別に東京最古だから名品に取り上げた訳ではない。この狛犬のすごさは、彼に会いに行けば分かる。実際対峙すると無言のなにかがひしひしと伝わってくる。圧倒的な何かが・・ただ伝わってくる。もう数回は見たかだろうか。いつ会ってもかれはなにかを語りかけてくる。ゆえに名品なのだ。 【目黒不動 目黒区下目黒】 承応3年(1654)江戸はじめ・・都内最古 |
関東名品でこれを外したらなにを残すのか?それほどすばらしい作品だ。大体、参道狛犬と言うのは、どことなく愛嬌があって親しみ易く帰りに頭を撫で撫でしたくなる狛犬が多い。 しかしこの東照宮奥宮にあるこの江戸ブロンズには、威厳があり、高貴な狛犬と言う感じがする。まさに聖なる霊獣なのだ。実に群を抜いた名品。この聖なる狛犬の前に立つ時、しばし呆然として立ち尽してしまう。 【日光東照宮 栃木県日光市 】 天和3年(1683)江戸ブロンズ |
まったくもう。この狛犬は何度みてもそのうつくしさには言葉を失う。その美的センス、そして石工の技!たてがみの流れの柔らかさ、ピタリと決まった子獅子の位置、そしてボタンの彫りの見事さ。なにひとつ不足するものなく、優美な狛犬だ。
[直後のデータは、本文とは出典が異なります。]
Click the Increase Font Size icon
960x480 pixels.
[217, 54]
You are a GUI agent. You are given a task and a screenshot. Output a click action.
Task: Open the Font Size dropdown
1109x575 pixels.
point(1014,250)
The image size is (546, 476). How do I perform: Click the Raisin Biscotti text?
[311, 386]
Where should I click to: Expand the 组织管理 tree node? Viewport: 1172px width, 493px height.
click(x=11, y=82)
1対の狛犬でひとつの甘美な小宇宙が出来ている。美しさでこの狛犬に勝てるものはない。完璧だ。 【票荏原神社 品川区北品川 】 明治29年(1896)江戸ぼたん 石工栗原巳之吉 |
この江戸狛犬は、形からするとやや不格好かもしれない。しかし肉感的な質感がすばらしく、晴れの日には、やさしい感じのする狛犬だが、雨の日には激しい狛犬に変わる。 そして口の中を見て欲しい。チャンと歯の裏まで彫ってある。並の狛犬ではない。大向こうをうならせる派手はないが、何度みてもあきない。それぞ、まさしく名品だ。 【牛天神 文京区春日町1-5-】 文化6年(1809)江戸つの 石工鈴木常三郎 |
飯島吉六は川崎鶴見川に住み、代々吉六を名乗る名工だ。この狛犬を最初に見た瞬間、息が止まってしまった。そこにいたのはまるでアメリカン・バッファローのようにたてがみをなびかせた狛犬だった。その中でももし見に行ったら是非うしろ姿を見て欲しい。その背中のどっしりとしたすばらしさ。この狛犬はアートそのものだ。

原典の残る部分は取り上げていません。